Moshe died of a heart attack at age 60 and Hadassah passed away from a brain hemorrhage a few years later. All seven Diskin children are also now in the other world may their memories be a blessing, but there are now hundreds and hundreds of their descendants throughout the entire country of Israel, may their numbers increase.
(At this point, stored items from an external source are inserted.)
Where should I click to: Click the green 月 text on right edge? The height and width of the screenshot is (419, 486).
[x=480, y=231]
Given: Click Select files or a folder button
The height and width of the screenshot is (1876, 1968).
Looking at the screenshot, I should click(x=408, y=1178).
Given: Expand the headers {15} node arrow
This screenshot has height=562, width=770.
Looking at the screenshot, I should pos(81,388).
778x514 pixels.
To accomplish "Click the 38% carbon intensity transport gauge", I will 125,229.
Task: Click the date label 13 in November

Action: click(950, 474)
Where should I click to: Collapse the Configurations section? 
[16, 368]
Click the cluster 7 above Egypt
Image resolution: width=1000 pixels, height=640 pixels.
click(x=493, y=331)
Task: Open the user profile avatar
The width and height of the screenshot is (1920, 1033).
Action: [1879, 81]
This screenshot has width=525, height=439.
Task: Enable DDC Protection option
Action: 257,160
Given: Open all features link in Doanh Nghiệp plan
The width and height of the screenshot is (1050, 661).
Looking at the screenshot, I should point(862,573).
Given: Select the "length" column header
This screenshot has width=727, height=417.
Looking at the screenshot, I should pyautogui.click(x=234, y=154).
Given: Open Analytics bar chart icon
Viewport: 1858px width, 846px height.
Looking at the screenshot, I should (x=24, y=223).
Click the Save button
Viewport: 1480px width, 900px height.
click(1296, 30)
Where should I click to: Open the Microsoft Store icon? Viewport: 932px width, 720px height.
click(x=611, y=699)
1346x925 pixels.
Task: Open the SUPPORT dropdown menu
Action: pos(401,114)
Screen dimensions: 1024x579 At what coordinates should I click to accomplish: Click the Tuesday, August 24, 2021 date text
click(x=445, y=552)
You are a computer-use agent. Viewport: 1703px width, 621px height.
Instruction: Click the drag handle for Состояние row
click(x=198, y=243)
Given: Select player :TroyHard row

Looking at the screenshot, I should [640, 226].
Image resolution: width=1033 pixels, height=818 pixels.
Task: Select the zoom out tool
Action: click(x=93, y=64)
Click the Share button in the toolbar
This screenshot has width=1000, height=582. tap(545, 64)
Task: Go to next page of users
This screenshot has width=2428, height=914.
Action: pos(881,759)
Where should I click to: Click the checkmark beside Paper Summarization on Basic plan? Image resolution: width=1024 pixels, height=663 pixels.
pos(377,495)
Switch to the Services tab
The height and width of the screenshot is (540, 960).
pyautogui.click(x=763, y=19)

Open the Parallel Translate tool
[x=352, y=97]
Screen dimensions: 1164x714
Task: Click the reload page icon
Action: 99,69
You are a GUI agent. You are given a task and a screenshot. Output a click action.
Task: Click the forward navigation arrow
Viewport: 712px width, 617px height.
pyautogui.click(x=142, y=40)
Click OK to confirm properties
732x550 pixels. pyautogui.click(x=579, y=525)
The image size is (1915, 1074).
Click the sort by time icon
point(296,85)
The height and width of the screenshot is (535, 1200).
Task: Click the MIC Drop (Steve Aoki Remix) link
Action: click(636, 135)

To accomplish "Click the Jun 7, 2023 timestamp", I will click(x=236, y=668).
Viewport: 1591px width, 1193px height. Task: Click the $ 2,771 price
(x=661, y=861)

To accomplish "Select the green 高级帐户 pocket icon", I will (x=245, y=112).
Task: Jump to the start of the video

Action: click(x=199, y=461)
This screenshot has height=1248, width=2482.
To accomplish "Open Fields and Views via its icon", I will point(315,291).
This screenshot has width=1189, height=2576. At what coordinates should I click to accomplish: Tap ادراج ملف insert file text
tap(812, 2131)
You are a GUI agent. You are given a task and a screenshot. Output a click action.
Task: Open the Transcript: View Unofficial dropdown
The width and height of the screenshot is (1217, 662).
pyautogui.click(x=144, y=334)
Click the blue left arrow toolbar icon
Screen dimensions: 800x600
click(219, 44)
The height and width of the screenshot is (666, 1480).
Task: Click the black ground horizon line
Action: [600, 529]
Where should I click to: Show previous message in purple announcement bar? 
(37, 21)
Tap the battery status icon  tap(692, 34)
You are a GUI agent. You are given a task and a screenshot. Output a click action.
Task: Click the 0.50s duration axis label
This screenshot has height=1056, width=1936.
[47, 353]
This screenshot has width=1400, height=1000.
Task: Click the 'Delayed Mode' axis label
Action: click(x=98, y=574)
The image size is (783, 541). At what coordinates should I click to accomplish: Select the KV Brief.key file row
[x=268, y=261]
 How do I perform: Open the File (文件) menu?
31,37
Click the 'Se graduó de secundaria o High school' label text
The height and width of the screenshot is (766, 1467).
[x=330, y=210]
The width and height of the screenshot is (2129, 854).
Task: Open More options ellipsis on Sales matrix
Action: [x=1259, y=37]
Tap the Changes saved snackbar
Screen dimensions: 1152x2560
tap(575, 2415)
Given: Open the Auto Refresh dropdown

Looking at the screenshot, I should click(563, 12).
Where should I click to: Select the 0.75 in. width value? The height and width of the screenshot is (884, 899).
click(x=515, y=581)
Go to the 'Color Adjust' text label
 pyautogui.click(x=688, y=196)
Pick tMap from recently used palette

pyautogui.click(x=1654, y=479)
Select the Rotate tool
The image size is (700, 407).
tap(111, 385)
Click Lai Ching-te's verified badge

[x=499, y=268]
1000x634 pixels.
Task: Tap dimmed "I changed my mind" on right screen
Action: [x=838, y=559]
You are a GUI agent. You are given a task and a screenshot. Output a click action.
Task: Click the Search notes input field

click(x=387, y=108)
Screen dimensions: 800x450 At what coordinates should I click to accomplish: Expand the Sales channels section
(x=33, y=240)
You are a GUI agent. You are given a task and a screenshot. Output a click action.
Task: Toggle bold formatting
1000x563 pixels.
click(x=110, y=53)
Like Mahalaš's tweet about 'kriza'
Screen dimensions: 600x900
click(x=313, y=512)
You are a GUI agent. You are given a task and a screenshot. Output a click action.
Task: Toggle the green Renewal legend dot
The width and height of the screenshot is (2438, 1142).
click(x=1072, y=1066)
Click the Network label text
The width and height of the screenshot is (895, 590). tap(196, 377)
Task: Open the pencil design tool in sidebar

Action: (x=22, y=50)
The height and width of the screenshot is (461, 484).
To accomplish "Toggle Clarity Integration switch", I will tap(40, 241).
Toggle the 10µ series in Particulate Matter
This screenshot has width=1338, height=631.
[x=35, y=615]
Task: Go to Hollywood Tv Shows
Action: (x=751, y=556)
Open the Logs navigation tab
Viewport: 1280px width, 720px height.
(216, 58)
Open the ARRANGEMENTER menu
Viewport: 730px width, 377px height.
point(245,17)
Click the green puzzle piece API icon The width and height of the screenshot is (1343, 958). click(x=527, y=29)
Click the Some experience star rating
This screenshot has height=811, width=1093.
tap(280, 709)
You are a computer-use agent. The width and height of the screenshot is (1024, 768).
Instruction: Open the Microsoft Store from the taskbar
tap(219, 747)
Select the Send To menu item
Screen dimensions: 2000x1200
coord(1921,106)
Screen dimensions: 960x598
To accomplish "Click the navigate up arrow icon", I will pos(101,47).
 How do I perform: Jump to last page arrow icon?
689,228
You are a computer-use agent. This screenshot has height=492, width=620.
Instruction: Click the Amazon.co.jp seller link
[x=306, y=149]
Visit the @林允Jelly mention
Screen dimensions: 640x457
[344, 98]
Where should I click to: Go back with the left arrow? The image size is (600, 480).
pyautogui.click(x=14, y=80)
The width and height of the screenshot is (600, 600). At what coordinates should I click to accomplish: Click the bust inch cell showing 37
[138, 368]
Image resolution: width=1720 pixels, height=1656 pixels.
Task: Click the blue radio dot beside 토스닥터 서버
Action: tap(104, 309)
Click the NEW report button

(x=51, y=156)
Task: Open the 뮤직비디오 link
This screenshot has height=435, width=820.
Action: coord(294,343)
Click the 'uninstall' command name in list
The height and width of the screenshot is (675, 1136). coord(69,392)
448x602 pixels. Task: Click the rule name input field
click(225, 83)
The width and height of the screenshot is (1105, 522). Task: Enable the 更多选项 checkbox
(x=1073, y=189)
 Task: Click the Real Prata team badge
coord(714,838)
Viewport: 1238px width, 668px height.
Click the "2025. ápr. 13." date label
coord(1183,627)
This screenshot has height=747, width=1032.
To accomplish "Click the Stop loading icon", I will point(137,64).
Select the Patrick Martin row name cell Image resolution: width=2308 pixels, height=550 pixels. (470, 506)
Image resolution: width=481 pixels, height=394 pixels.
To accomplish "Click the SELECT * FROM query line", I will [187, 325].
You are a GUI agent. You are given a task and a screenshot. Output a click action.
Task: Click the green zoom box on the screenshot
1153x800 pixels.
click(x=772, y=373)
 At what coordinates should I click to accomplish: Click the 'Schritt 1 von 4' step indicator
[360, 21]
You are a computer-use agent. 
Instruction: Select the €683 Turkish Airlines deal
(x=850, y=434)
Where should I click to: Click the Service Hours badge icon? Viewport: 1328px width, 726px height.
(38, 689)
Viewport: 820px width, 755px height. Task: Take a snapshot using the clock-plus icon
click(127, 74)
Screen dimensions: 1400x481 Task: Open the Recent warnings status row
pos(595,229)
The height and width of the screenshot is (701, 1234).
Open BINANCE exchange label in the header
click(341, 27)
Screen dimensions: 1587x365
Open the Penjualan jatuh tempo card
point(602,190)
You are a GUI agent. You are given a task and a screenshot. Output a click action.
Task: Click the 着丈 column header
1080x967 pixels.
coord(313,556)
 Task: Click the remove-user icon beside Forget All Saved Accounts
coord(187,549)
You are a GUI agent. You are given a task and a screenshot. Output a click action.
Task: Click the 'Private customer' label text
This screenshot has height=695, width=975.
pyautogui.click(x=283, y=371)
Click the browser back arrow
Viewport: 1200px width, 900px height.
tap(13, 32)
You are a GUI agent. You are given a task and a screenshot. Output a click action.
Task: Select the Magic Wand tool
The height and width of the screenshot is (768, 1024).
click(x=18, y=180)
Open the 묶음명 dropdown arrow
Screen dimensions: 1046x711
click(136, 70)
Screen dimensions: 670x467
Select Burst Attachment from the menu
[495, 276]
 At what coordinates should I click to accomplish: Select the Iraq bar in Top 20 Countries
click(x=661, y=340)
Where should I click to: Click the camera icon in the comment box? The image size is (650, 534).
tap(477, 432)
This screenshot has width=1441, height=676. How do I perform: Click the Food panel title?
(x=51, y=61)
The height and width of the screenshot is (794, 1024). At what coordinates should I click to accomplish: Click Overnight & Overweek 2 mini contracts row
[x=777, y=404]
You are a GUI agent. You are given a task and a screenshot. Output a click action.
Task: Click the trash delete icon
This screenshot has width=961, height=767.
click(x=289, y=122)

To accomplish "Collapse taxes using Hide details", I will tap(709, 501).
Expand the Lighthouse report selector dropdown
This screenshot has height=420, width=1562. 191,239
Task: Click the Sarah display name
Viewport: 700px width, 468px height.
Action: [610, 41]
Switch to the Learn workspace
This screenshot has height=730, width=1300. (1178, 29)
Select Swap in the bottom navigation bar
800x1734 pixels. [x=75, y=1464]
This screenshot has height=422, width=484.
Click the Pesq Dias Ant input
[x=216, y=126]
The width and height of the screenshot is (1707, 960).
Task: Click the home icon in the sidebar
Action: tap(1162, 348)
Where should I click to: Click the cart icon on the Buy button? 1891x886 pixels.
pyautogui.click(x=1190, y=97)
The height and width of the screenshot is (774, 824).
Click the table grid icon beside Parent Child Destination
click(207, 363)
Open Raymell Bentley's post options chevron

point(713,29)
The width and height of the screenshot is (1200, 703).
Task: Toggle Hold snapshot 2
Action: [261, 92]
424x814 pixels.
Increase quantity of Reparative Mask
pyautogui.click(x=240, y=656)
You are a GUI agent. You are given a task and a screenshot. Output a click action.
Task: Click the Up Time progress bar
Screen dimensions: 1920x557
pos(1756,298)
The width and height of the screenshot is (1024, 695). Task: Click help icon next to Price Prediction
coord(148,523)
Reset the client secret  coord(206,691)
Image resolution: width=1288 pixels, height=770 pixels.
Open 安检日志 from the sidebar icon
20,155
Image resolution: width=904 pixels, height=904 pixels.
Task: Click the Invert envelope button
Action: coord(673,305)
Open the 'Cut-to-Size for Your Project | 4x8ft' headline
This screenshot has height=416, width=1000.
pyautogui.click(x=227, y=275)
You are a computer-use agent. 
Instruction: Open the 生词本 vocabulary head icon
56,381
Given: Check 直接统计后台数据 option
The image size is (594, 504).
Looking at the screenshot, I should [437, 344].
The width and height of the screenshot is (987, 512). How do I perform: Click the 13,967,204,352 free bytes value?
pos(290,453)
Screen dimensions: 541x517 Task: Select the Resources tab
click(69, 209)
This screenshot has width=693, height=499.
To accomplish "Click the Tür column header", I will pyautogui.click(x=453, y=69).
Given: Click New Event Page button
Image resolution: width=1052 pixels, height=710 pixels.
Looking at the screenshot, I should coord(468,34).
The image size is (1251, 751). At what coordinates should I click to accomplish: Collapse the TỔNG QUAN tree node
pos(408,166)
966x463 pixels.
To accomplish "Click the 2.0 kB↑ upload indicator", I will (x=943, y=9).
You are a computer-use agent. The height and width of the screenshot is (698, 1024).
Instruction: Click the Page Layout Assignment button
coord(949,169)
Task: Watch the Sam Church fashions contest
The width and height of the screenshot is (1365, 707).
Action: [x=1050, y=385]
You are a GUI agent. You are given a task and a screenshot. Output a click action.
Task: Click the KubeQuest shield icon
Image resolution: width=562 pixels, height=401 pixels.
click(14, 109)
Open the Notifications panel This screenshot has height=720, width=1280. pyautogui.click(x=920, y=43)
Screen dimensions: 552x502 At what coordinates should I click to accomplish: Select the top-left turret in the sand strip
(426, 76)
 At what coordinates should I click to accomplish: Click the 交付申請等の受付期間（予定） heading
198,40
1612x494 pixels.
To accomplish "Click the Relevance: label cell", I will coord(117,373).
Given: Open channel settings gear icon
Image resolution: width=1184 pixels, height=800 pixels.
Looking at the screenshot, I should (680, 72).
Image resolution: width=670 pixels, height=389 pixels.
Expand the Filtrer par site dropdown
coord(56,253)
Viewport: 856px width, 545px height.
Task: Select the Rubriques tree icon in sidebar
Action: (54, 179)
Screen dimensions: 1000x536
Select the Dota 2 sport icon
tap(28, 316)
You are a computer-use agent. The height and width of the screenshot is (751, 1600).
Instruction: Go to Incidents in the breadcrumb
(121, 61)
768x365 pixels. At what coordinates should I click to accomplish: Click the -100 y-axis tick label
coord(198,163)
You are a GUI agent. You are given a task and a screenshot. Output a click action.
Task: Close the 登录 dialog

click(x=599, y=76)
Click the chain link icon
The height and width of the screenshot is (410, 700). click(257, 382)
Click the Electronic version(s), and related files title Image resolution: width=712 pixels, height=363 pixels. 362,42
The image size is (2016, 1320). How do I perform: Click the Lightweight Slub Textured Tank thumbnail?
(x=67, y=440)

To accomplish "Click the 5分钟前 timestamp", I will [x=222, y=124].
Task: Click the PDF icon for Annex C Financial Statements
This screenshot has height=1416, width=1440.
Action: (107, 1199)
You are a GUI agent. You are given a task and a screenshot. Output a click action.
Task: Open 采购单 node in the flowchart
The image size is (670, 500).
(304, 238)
Paul Malewicz’s father arrived in the U.S.A. from Grodno (then Poland) in 1938 as Pinchos Malewicz. Pinchos left his entire family in Grodno, including a wife, two children, parents and five married sisters and their families with the intention of working a year in Chicago to save money and send for as many of his family members as he could. A few weeks after the outbreak of World War II in September of 1939, Grodno became part of the USSR and although the visas that Pinchos had sent for his first wife and daughters arrived in Grodno shortly thereafter, Stalin refused to permit anyone to leave the country. Since Grodno is so close to the Polish border, after the Germans attacked the USSR in June of 1941, they were in Grodno later the same day, making the evacuation of the Grodno Jews impossible. Pinchos’ entire family was murdered at Treblinka. After the war, Pinchos married the former Edith Pearlman, a native of Chicago, whose parents had arrived in Chicago from the Ukraine shortly before the Communist Revolution. Paul was born in 1949.The Malevitz family moved from Chicago to Los Angeles in 1961. Paul and his wife, Zelde-Miryam, live in the Fairfax area of Los Angeles.